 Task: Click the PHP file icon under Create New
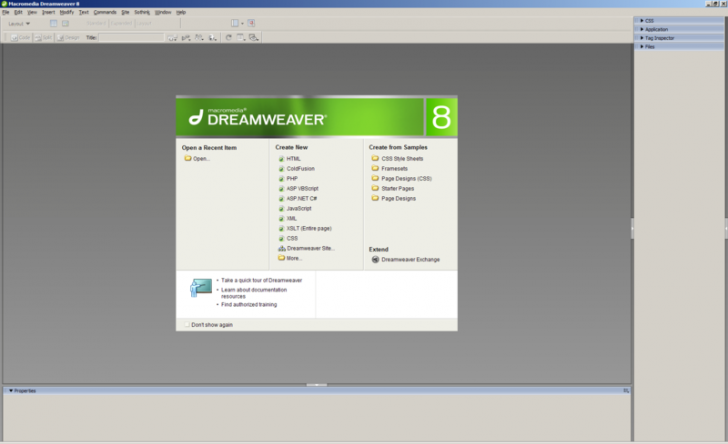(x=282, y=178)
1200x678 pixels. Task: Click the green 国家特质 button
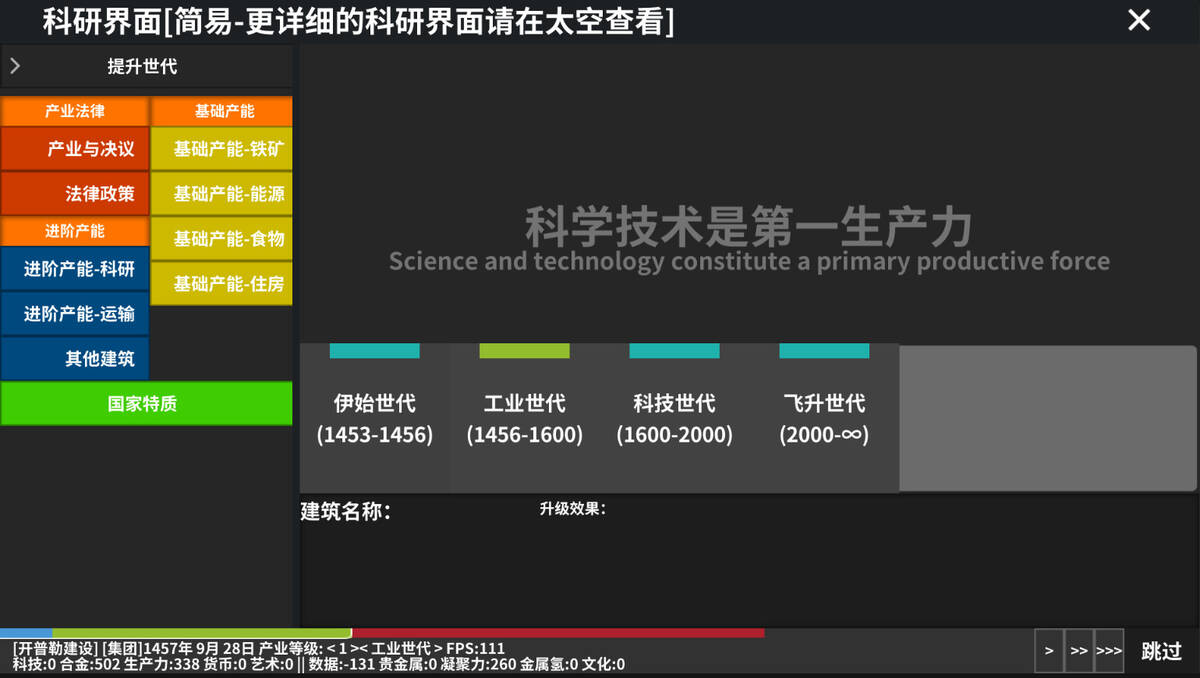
==
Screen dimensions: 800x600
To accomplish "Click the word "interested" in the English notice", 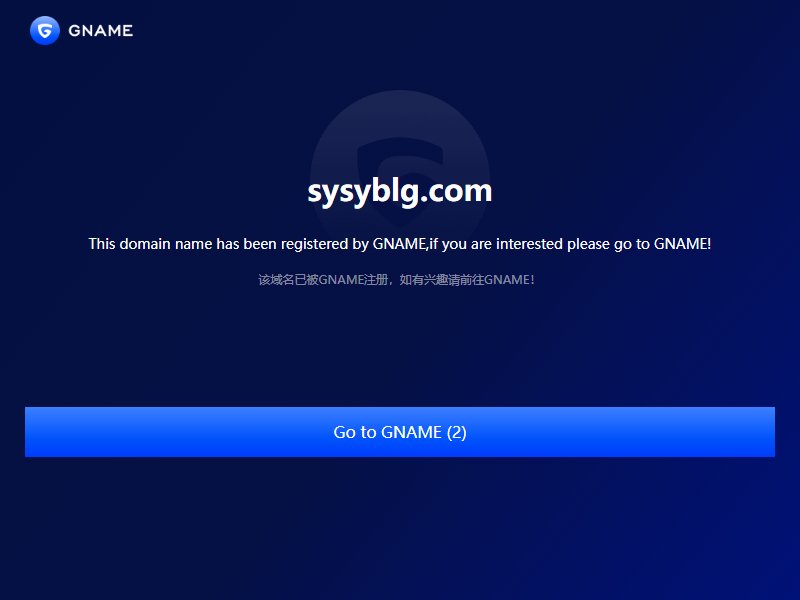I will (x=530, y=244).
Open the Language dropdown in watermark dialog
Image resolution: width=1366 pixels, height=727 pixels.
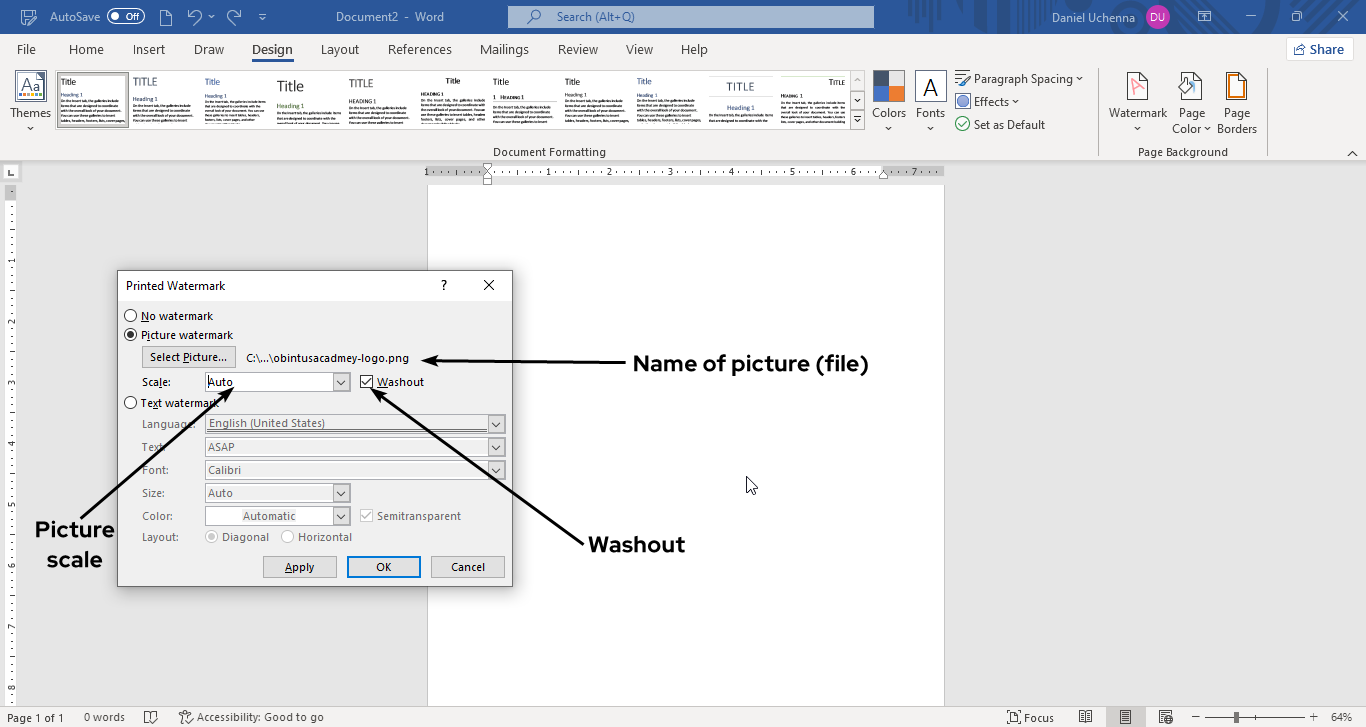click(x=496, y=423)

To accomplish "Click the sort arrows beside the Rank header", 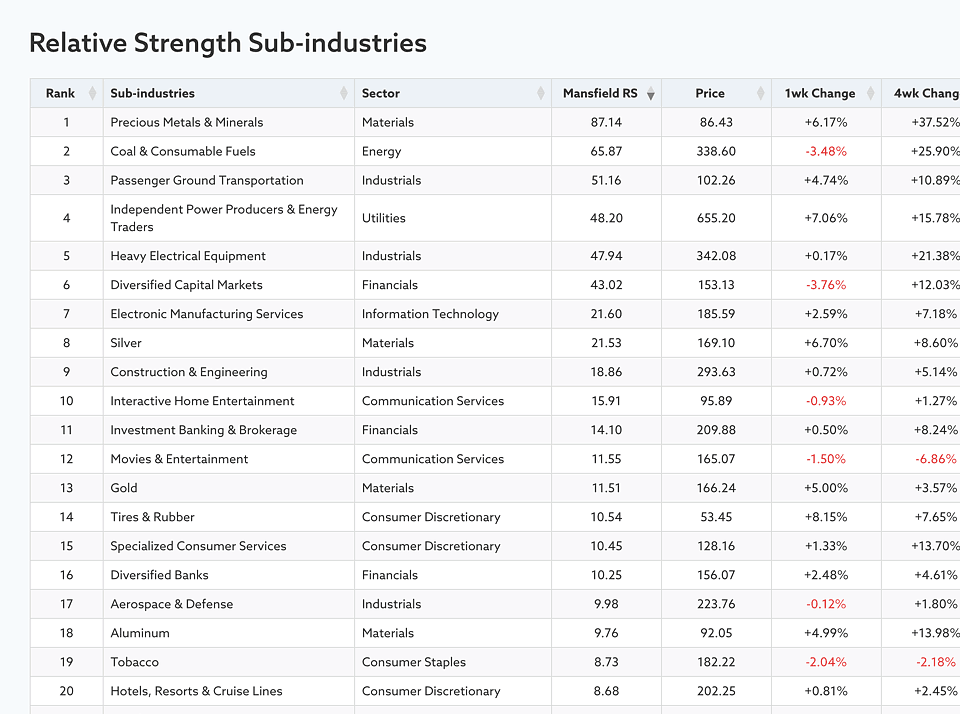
--
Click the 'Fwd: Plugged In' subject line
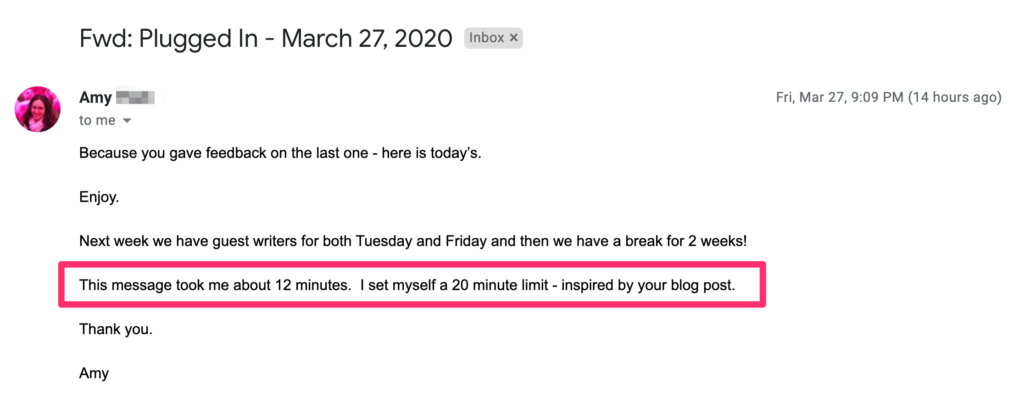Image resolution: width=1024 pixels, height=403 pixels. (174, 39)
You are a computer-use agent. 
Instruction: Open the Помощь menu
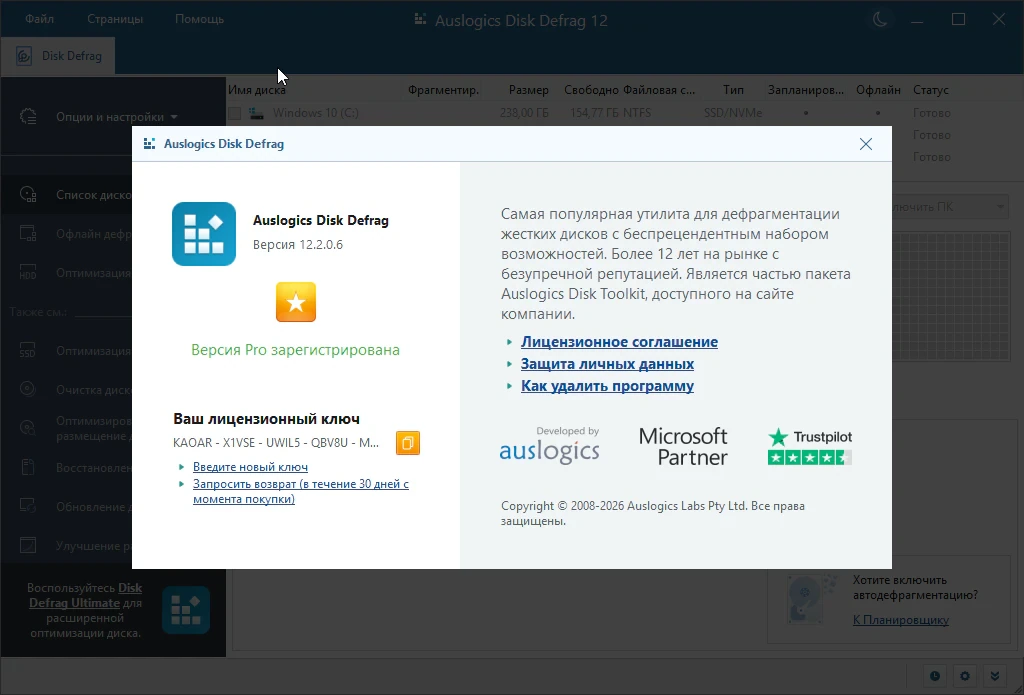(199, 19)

(WHAT YOU WILL DO)
The line holding "Open the Language" starts the copy and the line holding "the sort arrows" ends it. Repeat those two lines above and all between them exactly, leaving out pictures.

(SOLUTION FOR THIS PROBLEM)
Open the Language dropdown in watermark dialog
Image resolution: width=1366 pixels, height=727 pixels.
click(x=496, y=423)

To accomplish "Click the sort arrows beside the Rank header", 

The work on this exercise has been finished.